Modulation of prolactin luteinizing hormone and follicle stimulating hormone secretion by luteinizing hormone releasing hormone and bromocriptine cb 154 in the hypophysectomized pituitary grafted male rat and its effect on testicular luteinizing hormone receptors and testosterone output
Biology of Reproduction 21(1): 141-148
ISSN/ISBN: 0006-3363 Accession: 005915394
Hypophysectomized adult male rats with a pituitary transplant under the kidney capsule were used to study the effects of chronic treatment with LHRH [luteinizing hormone-releasing hormone], with or without CB154, on the secretion of LH [lutropin], FSH [follitropin] and prolactin [PRL] and the action of these hormones on testicular LH receptors and testosterone [T] secretion.

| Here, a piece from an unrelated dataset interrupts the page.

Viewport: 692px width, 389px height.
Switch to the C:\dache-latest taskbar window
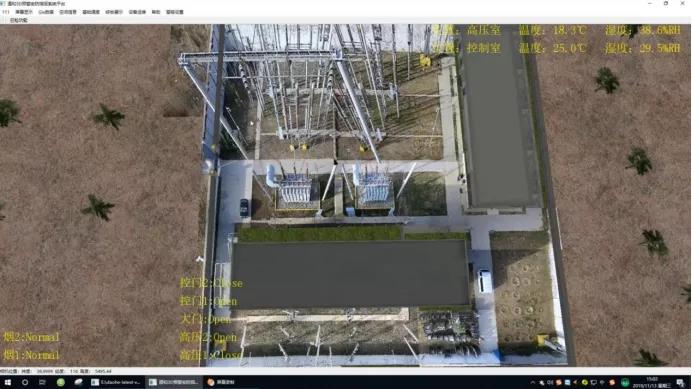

The presence of a pituitary transplant resulted in the expected increase in circulating levels of PRL. Treatment with LHRH (5 or 50 .mu.g) caused a significant increase in basal serum levels of FSH, but not LH, after 7 or 14 days of treatment. Treatment with CB154 reduced serum PRL levels, but did not affect the secretion of LH or FSH. The presence of a pituitary transplant alone increased testicular binding of hCG [human chorionic gonadotropin] without increasing testis weight. Administration of LHRH was associated with an increase in testis weight and with the capacity of the whole testis to bind hCG. Administration of CB154 to rats having transplants and receiving 5 .mu.g LHRH reduced testicular binding of hCG without affecting testis weight. Basal testicular T secretion in vitro was increased in all groups receiving pituitary transplants. hCG-stimulated T secretion in vitro was increased significantly over hypophysectomized controls only when gonadotropin secretion was maintained by LHRH treatment with or without CB154. Small amounts of LHRH stimulated a greater and more prolonged increase in the levels of FSH than of LH; something from the pituitary transplant, presumably PRL, induces or maintains LH receptors in the testis without affecting testis weight or hCG-stimulated T secretion in vitro; LHRH treatment and the increased gonadotropin secretion caused by it, increase testis weight with an associated increase in LH binding and ability to secrete T after hCG stimulation in vitro.